Gli imputati, in gran parte originari della Locride, sono accusati di aver fatto parte di un'associazione dedita al narcotraffico che avrebbe importato dal Sudamerica ingenti quantitativi di droga, in almeno una circostanza nascosta in vasi contenenti integratori alimentari, e prodotti per fitness.

La presenza della narcoassociazione in Laguna è emersa, secondo la conclusione del gup, anche dalle numerose intercettazioni, dalle annotazioni di un agente sotto copertura, dai servizi di osservazione e dalle videocamere installate negli immobili utilizzati per lo stoccaggio dello stupefacente. L'agente sotto copertura, nome in codice “UC 8067” ha descritto l'associazione come una struttura “a stella” composta da «diverse figure criminali, riconducibili a gruppi di diversa provenienza territoriale, unite attorno ad un nucleo centrale (Violi), formando una entità unitaria, condividendo mezzi e risorse e un unico programma criminoso, nella consapevolezza dell'esistenza delle altre componenti operative e con piena condivisione di ruoli e scopi».

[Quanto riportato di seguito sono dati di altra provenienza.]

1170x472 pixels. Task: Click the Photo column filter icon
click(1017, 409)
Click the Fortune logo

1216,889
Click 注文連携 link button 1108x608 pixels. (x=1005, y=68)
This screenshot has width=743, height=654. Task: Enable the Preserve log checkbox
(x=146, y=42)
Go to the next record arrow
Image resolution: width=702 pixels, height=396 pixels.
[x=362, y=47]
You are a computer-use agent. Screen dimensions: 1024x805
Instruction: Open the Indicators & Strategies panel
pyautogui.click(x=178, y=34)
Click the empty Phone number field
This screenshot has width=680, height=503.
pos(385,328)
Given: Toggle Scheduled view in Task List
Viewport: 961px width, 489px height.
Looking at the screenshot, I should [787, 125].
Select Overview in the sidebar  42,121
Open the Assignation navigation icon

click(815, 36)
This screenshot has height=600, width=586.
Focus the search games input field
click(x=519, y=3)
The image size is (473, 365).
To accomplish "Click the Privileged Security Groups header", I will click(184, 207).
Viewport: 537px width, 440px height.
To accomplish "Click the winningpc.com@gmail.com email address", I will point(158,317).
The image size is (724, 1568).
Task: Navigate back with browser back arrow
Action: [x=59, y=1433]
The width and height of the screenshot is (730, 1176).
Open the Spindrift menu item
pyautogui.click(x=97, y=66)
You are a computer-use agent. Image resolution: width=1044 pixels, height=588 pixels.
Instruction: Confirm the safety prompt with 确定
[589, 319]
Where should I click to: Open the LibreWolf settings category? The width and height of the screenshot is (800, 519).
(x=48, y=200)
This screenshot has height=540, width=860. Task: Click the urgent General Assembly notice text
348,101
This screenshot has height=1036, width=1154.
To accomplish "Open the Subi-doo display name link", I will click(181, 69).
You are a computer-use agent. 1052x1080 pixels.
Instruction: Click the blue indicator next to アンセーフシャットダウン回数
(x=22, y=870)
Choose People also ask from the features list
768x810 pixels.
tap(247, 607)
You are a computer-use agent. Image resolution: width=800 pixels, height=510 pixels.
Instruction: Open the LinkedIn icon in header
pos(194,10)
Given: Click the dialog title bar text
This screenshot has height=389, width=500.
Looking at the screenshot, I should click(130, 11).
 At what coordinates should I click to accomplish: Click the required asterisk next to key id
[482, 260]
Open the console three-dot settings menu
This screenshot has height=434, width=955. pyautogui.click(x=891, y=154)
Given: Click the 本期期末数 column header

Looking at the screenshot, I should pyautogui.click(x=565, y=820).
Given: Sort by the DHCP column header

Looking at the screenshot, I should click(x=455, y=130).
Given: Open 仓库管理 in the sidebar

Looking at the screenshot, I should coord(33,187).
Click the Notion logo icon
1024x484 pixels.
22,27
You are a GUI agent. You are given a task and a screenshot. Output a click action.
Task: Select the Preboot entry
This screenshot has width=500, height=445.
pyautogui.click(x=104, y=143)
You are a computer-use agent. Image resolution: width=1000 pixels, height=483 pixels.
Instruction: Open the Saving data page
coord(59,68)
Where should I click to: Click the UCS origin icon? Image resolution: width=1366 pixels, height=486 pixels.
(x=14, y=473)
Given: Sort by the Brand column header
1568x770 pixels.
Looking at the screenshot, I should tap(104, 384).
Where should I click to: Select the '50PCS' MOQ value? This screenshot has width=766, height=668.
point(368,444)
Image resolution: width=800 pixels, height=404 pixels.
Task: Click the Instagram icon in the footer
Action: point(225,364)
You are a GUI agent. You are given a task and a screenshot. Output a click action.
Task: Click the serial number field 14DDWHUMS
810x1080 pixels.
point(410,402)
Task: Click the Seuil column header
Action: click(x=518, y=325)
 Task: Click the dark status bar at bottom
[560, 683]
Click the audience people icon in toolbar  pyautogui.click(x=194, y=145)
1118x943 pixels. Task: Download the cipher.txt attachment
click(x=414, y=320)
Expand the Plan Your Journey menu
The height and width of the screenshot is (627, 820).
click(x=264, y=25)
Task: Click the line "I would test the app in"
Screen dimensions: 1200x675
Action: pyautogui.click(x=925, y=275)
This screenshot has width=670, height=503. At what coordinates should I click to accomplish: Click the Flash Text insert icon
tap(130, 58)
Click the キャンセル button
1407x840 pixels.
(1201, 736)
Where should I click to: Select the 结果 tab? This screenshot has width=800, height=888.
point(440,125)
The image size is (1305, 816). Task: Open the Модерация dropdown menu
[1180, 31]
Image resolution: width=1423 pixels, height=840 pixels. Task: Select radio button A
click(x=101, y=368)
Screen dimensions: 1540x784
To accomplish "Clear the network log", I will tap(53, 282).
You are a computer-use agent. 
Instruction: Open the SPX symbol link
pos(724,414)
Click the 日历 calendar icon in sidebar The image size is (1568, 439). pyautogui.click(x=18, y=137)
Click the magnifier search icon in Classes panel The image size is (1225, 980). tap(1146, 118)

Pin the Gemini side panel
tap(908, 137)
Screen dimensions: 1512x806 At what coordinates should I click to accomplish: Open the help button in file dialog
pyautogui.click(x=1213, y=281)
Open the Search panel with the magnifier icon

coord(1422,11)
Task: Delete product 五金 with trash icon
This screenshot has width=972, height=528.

Ancora oltre: «Così si è potuto distinguere il c.d. gruppo dei Milanesi, composta da Palamara, Catalano, Fuda e Femia, inizialmente collegati a Vadalà Antonino, che sono entrati a far parte del sodalizio grazie a Zappia Leo; Virgara e Monteleone, legati a Santo Morabito, legati al contesto calabrese e in contatto anche con cosche di 'ndrangheta radicate in Lombardia; a questi si aggiungono figure minori, ma rilevanti per la vita dell'associazione, quali Dascalu Mariana, Vadalà Pasquale Edoardo, Palamara Leo». «Si osserva - si legge infine - che le varie figure che rappresentano le punte immaginarie di tale stella non sono rimaste entità autonome a sé stanti e il fatto che i soggetti mirassero a un tornaconto personale non è ostativo alla configurabilità del sodalizio».

Tra gli imputati condannati c'è anche l'imprenditore di Bova Marina Antonino Vadalà, difeso dagli avvocati Antonio Mazzone e Pietro Bertone, già arrestato e poi rilasciato in Slovacchia nell'ambito delle indagini per l'omicidio del giornalista Jàn Kuciak e della sua fidanzata. Vadalà, per il quale è stato escluso ogni riferimento alle vicende slovene, è stato condannato a 9 anni e 4 mesi di reclusione, con riduzione di due anni rispetto alla richiesta di pena della procura.